Я познакомился с Полом Нёрсом в 2017 году, когда ехал на машине через равнины Голландии. Этот плотный мужчина с английским акцентом и широкой открытой улыбкой показался мне похожим на постаревшего и умудренного Бильбо Бэггинса[55]. Мы оба должны были выступать с докладами в Детском госпитале Вильгельмины в Утрехте и поэтому в Амстердаме взяли машину на двоих. Нёрс был дружелюбным, скромным и милым – ученые такого типа мне сразу нравятся. Пейзаж вокруг был плоским и невыразительным: сухие убранные поля, сено и солома, да редкие ветряные мельницы, которые иногда крутились под порывами ветра.
Циклы. Изменение энергии – усиление и ослабление ветра – заставляло механизм совершать рабочий цикл. Можно ли сказать, что делящаяся клетка – это механизм с циклом деления и покоя? Работая после защиты диссертации в Эдинбурге, Нёрс заинтересовался координацией клеточного цикла. Какие факторы определяют, решит ли клетка делиться и когда именно? В 1880-е и 1890-е годы Флемминг и Бовери среди прочих идентифицировали отдельные стадии клеточного деления. Возник вопрос: какие молекулы и сигналы осуществляют и регулируют эти стадии? Как клетка узнает, когда переходить, скажем, из фазы G1 в фазу S?
Нёрс – выходец из рабочей семьи. “Мой отец был рабочим, – рассказывал он журналисту в 2014 году. – Мама была уборщицей. Все братья и сестры закончили учебу в пятнадцать лет. Я был не таким. Я сдал экзамены, как-то попал в университет, получил стипендию, защитился”7. Через несколько десятков лет после окончания университета Нёрс узнал, что его “сестра” на самом деле приходилась ему матерью. Он был внебрачным ребенком, и его воспитала бабушка, игравшая роль матери до тех пор, пока секрет не раскрылся много лет спустя, когда Нёрсу уже перевалило за шестьдесят. Он невозмутимо рассказывал мне все это, когда мы подъезжали к Утрехту. Глаза его блестели. “Воспроизводство не такой простой процесс, как может показаться”, – сухо добавил он.

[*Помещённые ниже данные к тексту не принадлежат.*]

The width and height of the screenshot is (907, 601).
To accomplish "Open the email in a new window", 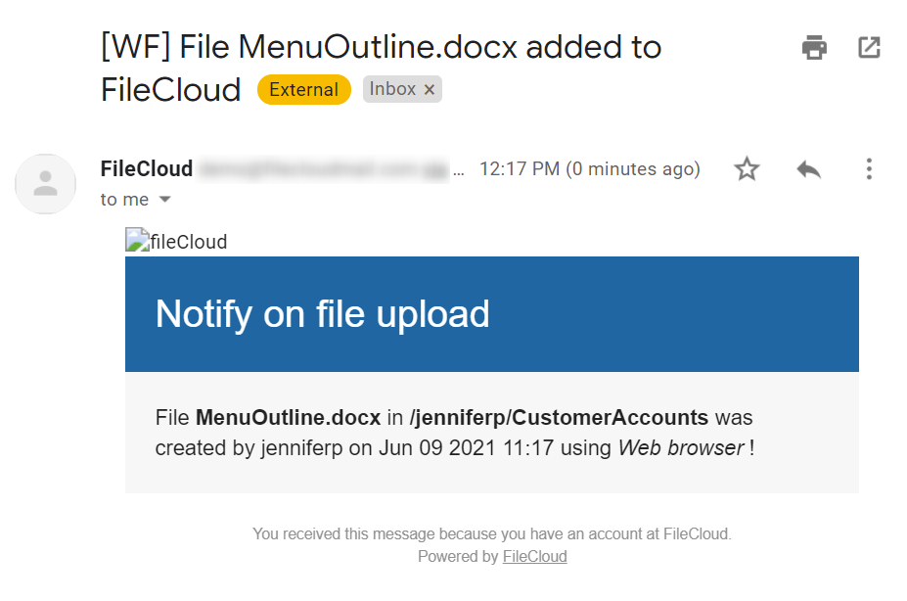I will (x=869, y=47).
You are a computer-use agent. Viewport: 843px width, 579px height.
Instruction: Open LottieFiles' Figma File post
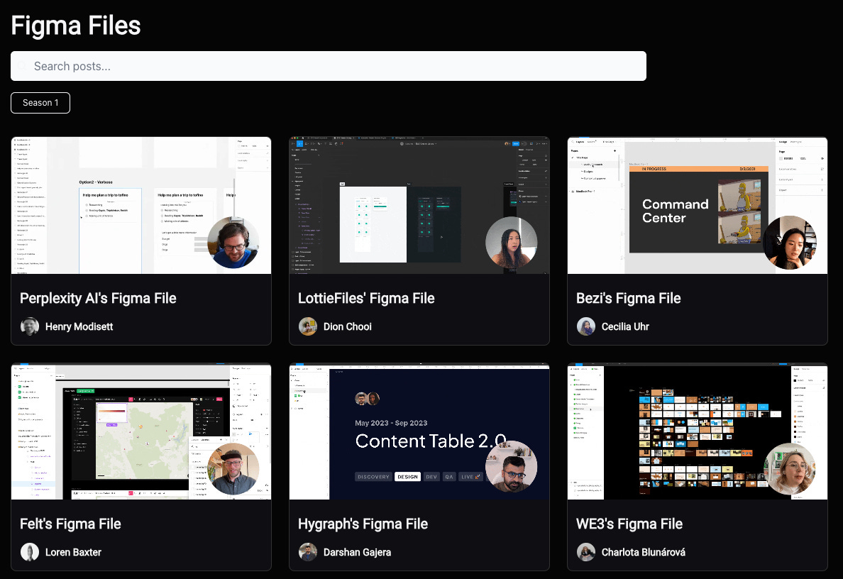366,298
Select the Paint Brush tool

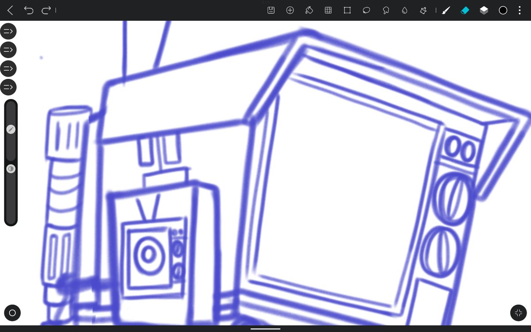(446, 10)
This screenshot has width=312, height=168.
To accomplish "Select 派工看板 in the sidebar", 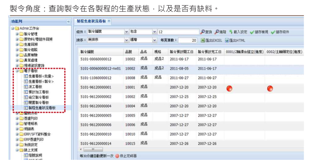I will (36, 86).
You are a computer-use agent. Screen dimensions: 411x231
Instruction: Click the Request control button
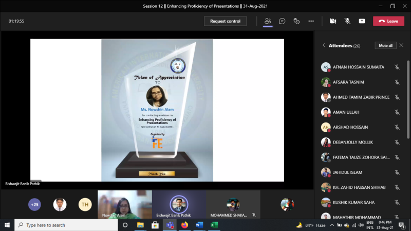225,21
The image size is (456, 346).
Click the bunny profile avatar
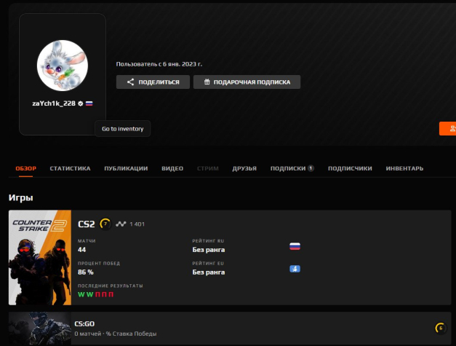[x=62, y=63]
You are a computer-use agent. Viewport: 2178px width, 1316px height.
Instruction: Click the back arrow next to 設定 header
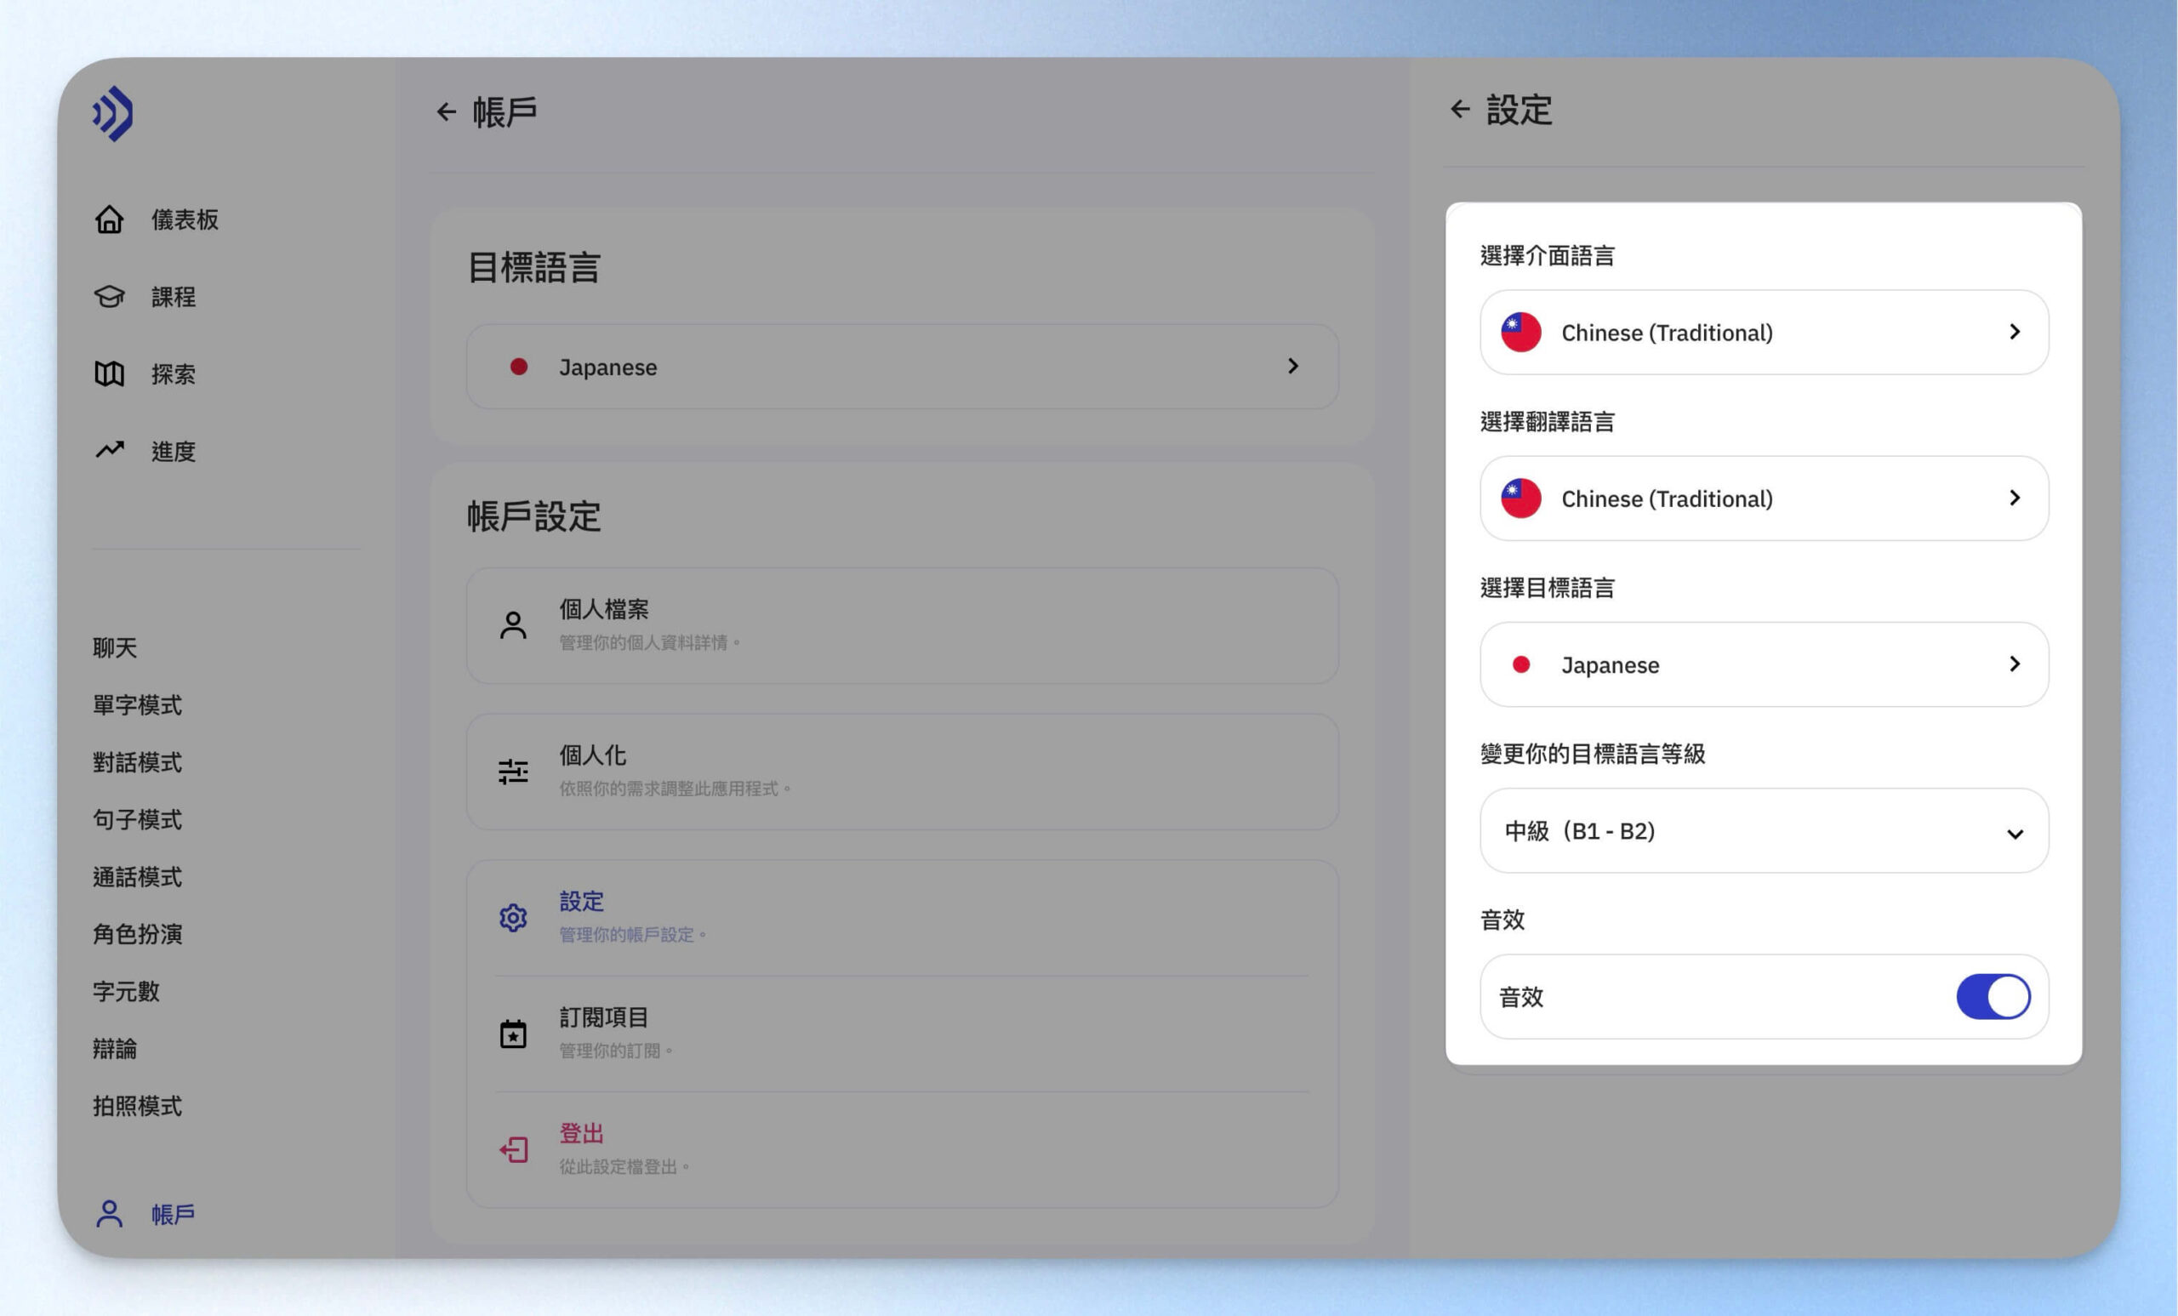(x=1460, y=110)
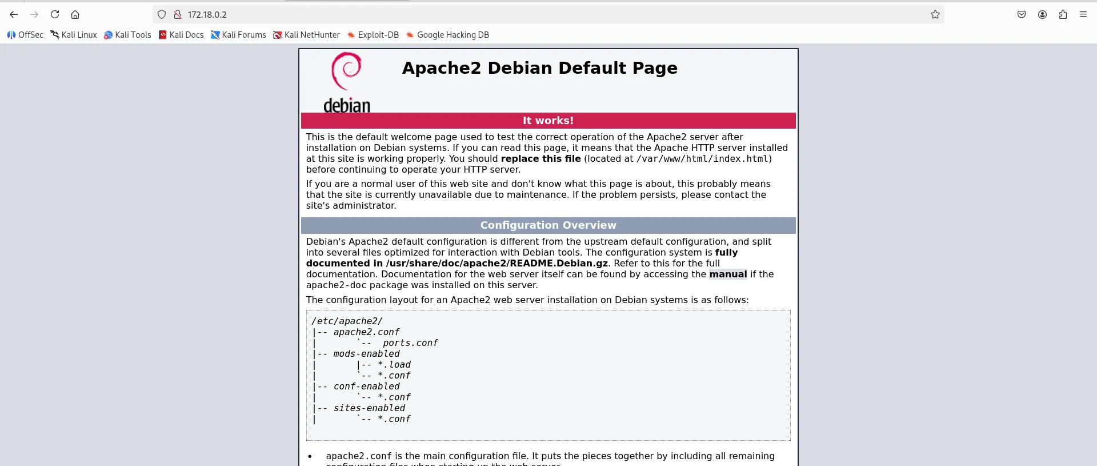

Руководитель Нёрса в Эдинбургском университете Мёрдок Митчисон исследовал клеточный цикл определенного штамма дрожжей, называемых делящимися дрожжами, которые размножаются, как человеческие клетки, расщепляясь посредине. Более распространенный способ размножения дрожжей заключается в почковании, когда дочерняя клетка нарастает на родительской, как маленькая почка.
В 1980-е годы Нёрс начал выращивать мутантные дрожжи, которые делятся неправильно. Примерно в шести тысячах километров от него, в Сиэтле, клеточный биолог Лиланд Хартвелл использовал ту же стратегию; он тоже охотился за генами, которые управляли клеточным циклом и делением клетки, и производил мутантов почкующихся пекарских дрожжей.